The input of the model is a string corresponding to a sentence (e.g. "I love you). In the code, the output will be a probability vector of shape (1,5), that you then pass in an argmax layer to extract the index of the most likely emoji output.

To get our labels into a format suitable for training a softmax classifier, lets convert $Y$ from its current shape  current shape $(m, 1)$ into a "one-hot representation" $(m, 5)$, where each row is a one-hot vector giving the label of one example, You can do so using this next code snipper. Here, `Y_oh` stands for "Y-one-hot" in the variable names `Y_oh_train` and `Y_oh_test`: 


In [6]:
Y_oh_train = convert_to_one_hot(Y_train, C = 5)
Y_oh_test = convert_to_one_hot(Y_test, C = 5)

In [7]:
index = 50
print(Y_train[index], "is converted into one hot", Y_oh_train[index])

0 is converted into one hot [1. 0. 0. 0. 0.]


All the data is now ready to be fed into the Emojify-V2 model. Let's implement the model!

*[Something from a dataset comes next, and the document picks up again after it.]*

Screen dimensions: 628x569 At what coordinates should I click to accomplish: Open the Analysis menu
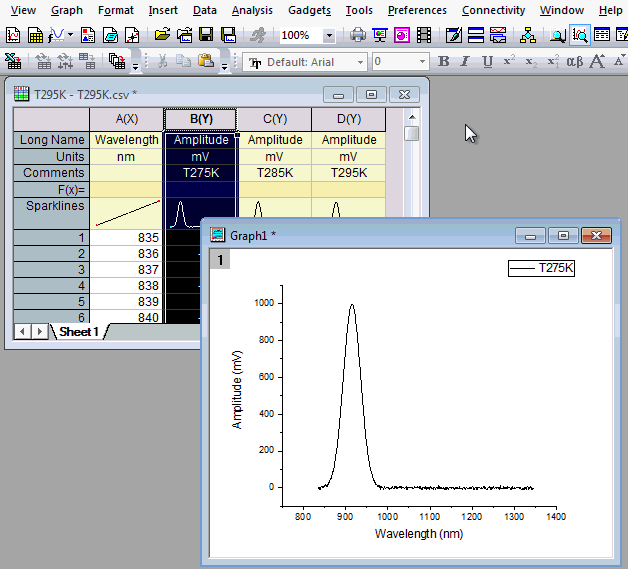(x=251, y=10)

### 1.3 - Implementing Emojifier-V1

As shown in Figure (2), the first step is to convert an input sentence into the word vector representation, which then get averaged together. Similar to the previous exercise, we will use pretrained 50-dimensional GloVe embeddings. Run the following cell to load the `word_to_vec_map`, which contains all the vector representations.

In [8]:
word_to_index, index_to_word, word_to_vec_map = read_glove_vecs('data/glove.6B.50d.txt')

You've loaded:
- `word_to_index`: dictionary mapping from words to their indices in the vocabulary (400,001 words, with the valid indices ranging from 0 to 400,000)
- `index_to_word`: dictionary mapping from indices to their corresponding words in the vocabulary
- `word_to_vec_map`: dictionary mapping words to their GloVe vector representation.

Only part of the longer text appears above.